Are "Top 10" or "Best of" lists ever helpful?

Orrymain

, Blogger: Orry's Orations
#1
Are you tired of those snippy little segments on TV magazine shows, the ones that tell you 5 things that do this or 7 foods to avoid or whatever? America loves lists. Countdown segments are a regular part of the viewing landscape. They're all on the Internet, too. Maybe it's ten celebrities who have overcome drug addiction or seven ways to save money. Lists, lists, and more lists.

I admit that I am pretty tired of those because so often they really don't tell you anything you didn't already know. A lot of the financial ones are common sense; a lot of the star-related ones have been over the news for decades.
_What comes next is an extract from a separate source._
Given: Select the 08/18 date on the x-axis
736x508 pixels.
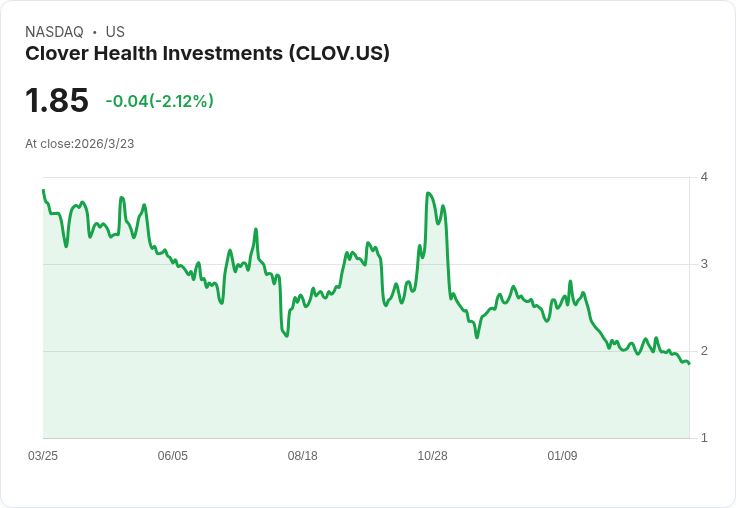Looking at the screenshot, I should point(303,456).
Some of the food ones may appeal. It's all rather subjective.

The truth is that we're probably all addicted to lists we see in some way. I clicked on one I saw on the Internet this morning. It was from NBC's Today Home Show hour and had a Yahoo show host talking about "7 Kitchen Items You Should Toss Right Now." Surprisingly, in about five minutes they covered those seven items in an informative way. Yes, I learned something.

There was the traditional how to tell a good egg from a bad egg (use cold water, insert egg, if egg floats, it's bad) and the common sense latte tip (after an hour in room temp, time to toss it; it has milk in it, after all), but I liked the comments about sponges and plates that most people never think about. A cracked plate means the sanitary seal is broken and washing it will not help while sponges should be tossed after two weeks.

I suppose our love for lists are okay. A quirky mixture of news and entertainment, when you learn something, it's hard to knock them.